FRAGMENTO DEL DOCUMENTO:

De esta manera, un pobre
compañero, hijo de agricultores, de cierta provincia rural de España, nacido y
crecido en un ambiente donde no se leía un solo libro nunca, pasaba a tener que
escuchar el complicadísimo dictado de un profesor de la asignatura de Filosofía
del hombre, un laico, que os puedo asegurar que jamás mostró el más mínimo
interés en saber si le entendíamos o no. Incluso ahora, a mis años, me parece
que me costaría entender sus complicadas clases. Cuando llegaron los exámenes,
ya me imagino sus comentarios al poner las notas: “Es que no trabajan. Es que
no estudian”.
Como este pobre
estudiante español que pasó del ambiente rural no letrado a escuchar las
mayores complejidades posibles, podría repetir lo mismo de compañeros míos de
Filipinas, Costa de Marfil y otros muchos lugares.
Cuando varias veces se
les hizo notar que a algunos les estaba costando, forma muy eufemística para
expresar que había un desfase entre ciertos profesores y no pocos alumnos que
ponían la mejor voluntad, la respuesta era siempre un retoque mínimo: un
comentario al profesor, ser más condescendiente al no suspender a un alumno,
cosas así.
El resultado de todo esto
era memorizar y memorizar, creando angustia en no pocos alumnos de teología que
ponían su mejor voluntad. ¿Exagero con la angustia? Os aseguro que no.
Por supuesto que en
Oxford el sistema era totalmente distinto. Un tutor iba comprobando el progreso
de cada alumno, le iba proponiendo lecturas, había una relación humana,
personal, se dialogaba mucho con el profesor y con los otros estudiantes de
teología.

DATOS REGISTRADOS:
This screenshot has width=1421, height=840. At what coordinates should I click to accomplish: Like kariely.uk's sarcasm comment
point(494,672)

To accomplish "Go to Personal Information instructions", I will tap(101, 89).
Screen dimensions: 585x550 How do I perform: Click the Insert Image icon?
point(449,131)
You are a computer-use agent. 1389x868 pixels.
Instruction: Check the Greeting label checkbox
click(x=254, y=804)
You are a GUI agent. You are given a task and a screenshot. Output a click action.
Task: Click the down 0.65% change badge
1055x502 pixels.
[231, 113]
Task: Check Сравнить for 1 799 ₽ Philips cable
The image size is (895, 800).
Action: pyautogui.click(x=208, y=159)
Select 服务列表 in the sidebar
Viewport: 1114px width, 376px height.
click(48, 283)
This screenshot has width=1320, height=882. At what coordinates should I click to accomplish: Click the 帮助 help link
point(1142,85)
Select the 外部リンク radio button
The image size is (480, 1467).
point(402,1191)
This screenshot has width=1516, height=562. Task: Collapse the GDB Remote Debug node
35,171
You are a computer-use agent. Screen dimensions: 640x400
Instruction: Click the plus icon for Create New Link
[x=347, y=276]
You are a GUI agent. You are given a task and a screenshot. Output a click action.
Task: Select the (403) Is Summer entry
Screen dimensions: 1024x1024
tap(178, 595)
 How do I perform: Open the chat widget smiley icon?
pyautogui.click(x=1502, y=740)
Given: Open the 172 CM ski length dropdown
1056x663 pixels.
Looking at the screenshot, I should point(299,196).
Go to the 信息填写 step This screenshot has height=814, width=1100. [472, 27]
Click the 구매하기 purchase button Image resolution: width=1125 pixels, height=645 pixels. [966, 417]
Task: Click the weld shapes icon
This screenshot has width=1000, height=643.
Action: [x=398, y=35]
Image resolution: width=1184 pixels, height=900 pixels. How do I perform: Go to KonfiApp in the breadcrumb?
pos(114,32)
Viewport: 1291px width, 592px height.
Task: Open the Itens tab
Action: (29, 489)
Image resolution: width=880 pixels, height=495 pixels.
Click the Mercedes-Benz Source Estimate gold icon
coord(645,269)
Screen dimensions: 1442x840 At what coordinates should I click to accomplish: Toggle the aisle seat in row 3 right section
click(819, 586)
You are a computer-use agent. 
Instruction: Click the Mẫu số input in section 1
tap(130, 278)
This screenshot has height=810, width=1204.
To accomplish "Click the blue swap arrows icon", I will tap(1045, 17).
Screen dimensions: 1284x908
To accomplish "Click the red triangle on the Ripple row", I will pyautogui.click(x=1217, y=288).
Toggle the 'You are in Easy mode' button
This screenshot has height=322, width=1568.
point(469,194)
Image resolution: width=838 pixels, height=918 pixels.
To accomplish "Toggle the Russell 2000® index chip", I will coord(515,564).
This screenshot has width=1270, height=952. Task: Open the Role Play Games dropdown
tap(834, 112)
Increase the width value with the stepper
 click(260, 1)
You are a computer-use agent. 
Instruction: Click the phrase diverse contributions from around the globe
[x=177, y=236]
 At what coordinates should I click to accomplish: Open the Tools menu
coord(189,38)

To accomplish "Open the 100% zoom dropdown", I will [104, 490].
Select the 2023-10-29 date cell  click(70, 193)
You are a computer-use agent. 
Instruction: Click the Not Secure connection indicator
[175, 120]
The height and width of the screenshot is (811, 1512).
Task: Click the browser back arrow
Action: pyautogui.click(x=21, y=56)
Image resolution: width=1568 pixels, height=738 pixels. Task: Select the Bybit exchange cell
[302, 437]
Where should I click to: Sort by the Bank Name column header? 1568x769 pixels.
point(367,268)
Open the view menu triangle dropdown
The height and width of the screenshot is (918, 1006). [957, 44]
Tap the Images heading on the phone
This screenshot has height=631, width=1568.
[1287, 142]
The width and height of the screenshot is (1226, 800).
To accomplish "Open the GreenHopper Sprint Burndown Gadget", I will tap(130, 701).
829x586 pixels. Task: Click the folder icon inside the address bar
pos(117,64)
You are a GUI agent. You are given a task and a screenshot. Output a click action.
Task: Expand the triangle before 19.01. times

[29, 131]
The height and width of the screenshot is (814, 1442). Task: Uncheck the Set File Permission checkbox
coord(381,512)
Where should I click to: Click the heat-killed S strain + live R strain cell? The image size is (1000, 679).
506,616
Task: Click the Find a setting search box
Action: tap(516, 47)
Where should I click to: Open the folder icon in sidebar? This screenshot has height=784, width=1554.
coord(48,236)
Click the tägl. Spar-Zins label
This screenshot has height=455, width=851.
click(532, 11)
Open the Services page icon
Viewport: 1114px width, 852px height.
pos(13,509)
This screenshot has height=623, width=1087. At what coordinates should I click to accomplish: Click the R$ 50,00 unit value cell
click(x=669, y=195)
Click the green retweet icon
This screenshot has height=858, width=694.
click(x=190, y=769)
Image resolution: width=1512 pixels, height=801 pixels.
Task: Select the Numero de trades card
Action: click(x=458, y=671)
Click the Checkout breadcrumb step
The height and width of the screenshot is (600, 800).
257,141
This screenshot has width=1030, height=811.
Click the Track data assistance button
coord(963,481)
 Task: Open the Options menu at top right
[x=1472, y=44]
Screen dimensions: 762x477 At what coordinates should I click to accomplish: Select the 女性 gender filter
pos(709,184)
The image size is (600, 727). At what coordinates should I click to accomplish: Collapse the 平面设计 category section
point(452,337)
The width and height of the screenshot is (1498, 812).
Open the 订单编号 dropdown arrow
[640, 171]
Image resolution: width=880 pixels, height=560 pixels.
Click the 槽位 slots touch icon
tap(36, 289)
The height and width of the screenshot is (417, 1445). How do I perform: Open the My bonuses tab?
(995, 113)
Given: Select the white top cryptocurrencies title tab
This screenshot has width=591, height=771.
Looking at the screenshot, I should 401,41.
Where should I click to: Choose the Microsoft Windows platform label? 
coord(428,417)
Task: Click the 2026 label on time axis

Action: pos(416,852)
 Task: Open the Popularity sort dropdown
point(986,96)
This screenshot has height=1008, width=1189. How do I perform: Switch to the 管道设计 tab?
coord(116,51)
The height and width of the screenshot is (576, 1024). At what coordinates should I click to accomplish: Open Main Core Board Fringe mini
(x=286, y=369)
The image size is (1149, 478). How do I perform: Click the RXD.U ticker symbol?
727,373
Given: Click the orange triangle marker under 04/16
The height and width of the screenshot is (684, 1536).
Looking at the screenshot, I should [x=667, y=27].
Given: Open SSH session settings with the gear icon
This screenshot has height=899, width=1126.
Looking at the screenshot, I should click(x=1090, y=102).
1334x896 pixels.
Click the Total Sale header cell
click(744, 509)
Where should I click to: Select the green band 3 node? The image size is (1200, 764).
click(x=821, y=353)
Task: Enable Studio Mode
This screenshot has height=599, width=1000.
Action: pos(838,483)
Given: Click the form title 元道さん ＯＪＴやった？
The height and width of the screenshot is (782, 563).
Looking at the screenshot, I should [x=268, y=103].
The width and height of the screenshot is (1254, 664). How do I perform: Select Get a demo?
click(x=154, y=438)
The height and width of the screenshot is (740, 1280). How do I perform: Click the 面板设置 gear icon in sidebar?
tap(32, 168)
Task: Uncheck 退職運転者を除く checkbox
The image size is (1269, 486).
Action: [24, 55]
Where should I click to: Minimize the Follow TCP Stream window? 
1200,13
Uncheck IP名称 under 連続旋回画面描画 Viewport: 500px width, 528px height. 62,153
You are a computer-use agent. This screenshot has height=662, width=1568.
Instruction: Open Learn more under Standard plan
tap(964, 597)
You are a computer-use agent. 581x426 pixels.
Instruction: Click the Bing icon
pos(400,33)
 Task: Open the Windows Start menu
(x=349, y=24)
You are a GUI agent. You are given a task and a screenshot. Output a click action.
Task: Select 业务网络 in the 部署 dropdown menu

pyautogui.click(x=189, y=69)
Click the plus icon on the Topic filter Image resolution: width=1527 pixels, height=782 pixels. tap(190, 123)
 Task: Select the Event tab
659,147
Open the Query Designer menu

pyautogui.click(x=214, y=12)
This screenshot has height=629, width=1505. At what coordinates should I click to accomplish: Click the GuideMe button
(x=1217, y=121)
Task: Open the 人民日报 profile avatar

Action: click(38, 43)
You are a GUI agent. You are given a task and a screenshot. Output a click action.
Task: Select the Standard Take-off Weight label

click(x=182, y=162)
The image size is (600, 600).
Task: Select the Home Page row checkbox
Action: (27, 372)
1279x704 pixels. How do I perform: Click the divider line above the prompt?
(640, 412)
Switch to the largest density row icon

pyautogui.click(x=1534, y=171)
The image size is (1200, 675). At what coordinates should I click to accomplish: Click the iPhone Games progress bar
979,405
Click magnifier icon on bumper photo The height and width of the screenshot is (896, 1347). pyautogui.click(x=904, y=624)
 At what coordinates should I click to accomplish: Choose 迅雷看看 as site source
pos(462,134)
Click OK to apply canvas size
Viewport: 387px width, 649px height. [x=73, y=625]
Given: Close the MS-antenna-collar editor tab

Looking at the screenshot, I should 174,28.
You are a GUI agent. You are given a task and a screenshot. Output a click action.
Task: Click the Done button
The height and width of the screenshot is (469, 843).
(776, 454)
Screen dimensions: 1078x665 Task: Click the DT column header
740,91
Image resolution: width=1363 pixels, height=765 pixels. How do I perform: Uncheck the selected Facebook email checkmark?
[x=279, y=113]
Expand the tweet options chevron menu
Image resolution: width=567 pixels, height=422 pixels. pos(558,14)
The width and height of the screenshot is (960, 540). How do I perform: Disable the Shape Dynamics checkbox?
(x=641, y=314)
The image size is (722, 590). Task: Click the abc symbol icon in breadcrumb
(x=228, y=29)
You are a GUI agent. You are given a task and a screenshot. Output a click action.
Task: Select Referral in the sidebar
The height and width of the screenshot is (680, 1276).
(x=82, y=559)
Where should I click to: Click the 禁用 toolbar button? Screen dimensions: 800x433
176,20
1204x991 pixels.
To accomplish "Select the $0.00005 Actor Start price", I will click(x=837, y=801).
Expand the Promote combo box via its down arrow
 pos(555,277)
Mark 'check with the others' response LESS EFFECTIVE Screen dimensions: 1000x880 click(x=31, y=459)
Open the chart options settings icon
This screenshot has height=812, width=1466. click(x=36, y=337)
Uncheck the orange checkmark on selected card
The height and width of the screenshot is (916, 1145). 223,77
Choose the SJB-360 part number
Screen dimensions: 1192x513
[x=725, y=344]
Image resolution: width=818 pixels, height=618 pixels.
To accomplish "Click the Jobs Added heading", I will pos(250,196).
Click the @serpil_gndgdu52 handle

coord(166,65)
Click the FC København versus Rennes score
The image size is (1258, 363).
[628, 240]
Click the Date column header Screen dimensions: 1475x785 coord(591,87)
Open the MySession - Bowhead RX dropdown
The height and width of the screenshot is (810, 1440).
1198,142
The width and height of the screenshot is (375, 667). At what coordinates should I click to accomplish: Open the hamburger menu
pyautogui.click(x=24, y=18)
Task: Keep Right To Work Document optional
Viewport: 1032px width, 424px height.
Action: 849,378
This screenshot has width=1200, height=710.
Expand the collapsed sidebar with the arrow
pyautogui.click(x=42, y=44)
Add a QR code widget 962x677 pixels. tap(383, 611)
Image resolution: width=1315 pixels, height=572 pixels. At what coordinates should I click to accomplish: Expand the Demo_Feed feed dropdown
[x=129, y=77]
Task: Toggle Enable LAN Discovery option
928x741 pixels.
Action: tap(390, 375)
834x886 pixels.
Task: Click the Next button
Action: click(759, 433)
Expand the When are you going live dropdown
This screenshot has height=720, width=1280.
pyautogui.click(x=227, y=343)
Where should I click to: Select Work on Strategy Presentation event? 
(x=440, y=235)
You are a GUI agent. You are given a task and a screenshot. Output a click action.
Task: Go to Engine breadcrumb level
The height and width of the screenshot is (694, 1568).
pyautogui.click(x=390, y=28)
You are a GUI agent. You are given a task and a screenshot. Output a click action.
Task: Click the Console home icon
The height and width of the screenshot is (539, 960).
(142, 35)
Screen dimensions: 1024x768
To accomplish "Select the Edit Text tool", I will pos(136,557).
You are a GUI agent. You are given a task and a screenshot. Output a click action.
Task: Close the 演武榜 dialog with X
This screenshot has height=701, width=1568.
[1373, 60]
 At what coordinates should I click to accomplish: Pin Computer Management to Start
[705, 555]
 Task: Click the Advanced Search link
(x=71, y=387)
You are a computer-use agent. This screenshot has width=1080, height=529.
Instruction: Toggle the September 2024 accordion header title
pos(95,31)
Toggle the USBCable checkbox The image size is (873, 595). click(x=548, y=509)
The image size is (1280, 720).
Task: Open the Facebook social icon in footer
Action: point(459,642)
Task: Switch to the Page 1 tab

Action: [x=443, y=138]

TAREA A REALIZAR: Sigue escribiendo el texto sobre la enseñanza de teología a partir de su última frase.

RESPUESTA:
Yo vi a mi tutor una sola
vez en cinco años y fue algo enteramente protocolario. Y si un tutor veía a un
compañero mío era solo para darle ánimos y decirle que siguiera adelante. Eso
era todo.
El resultado de este modo
decimonónico de enseñar (escuchar + memorizar: recibir una calificación) era
que ninguno de nosotros sacó el más mínimo amor por la patrología, la cual se
había convertido en una inmensa lista de memorización, en eso y solo en eso. Ninguno
de nosotros, os lo aseguro, podía tampoco recordar las clases de filosofía del
hombre (por poner un ejemplo que fue emblemático) dos años después de pasar el
examen. Pasar el examen: pasar, sobrepasar, sobrevivir, superar.
Os podría mencionar
varias preciosas asignaturas en las que el profesor se las ingenió para enseñarnos
la parte más árida, la más aburrida, la más desmoralizante, de esa materia. En
algunos campos de la teología, eso parecía imposible, pero el profesor lo
consiguió.
Repito que me estoy
fijando en lo negativo. Todo lo contrario que, por ejemplo, las clases de don
Manuel Guerra (que venía de Burgos un mes) y que todos, unánimemente,
calificábamos como las mejores de toda la carrera. Pero él, precisamente, las
espiritualizaba, les daba vida. Él sí que hablaba mucho con los alumnos,
transmitía, no se limitaba a dictar.
También era muy bueno don
Mariano Artigas en una materia no simpática como la metafísica, o don Klaus Limburg,
profesor de griego. La lista podría seguir, pero prefiero mencionar solo a dos
para que no hacer de menos a nadie.
Estos fallos, que no sé
si continúan, los he visto repetidos al infinito. Y, a veces, he pensado que en
seminarios sencillos de Brasil, de Perú o de África, con un profesor humano,
que dialogaba, quizá tenían una formación teológica más aparentemente simple,
pero más parecida a como se enseñaba la teología en Constantinopla en el siglo
IV.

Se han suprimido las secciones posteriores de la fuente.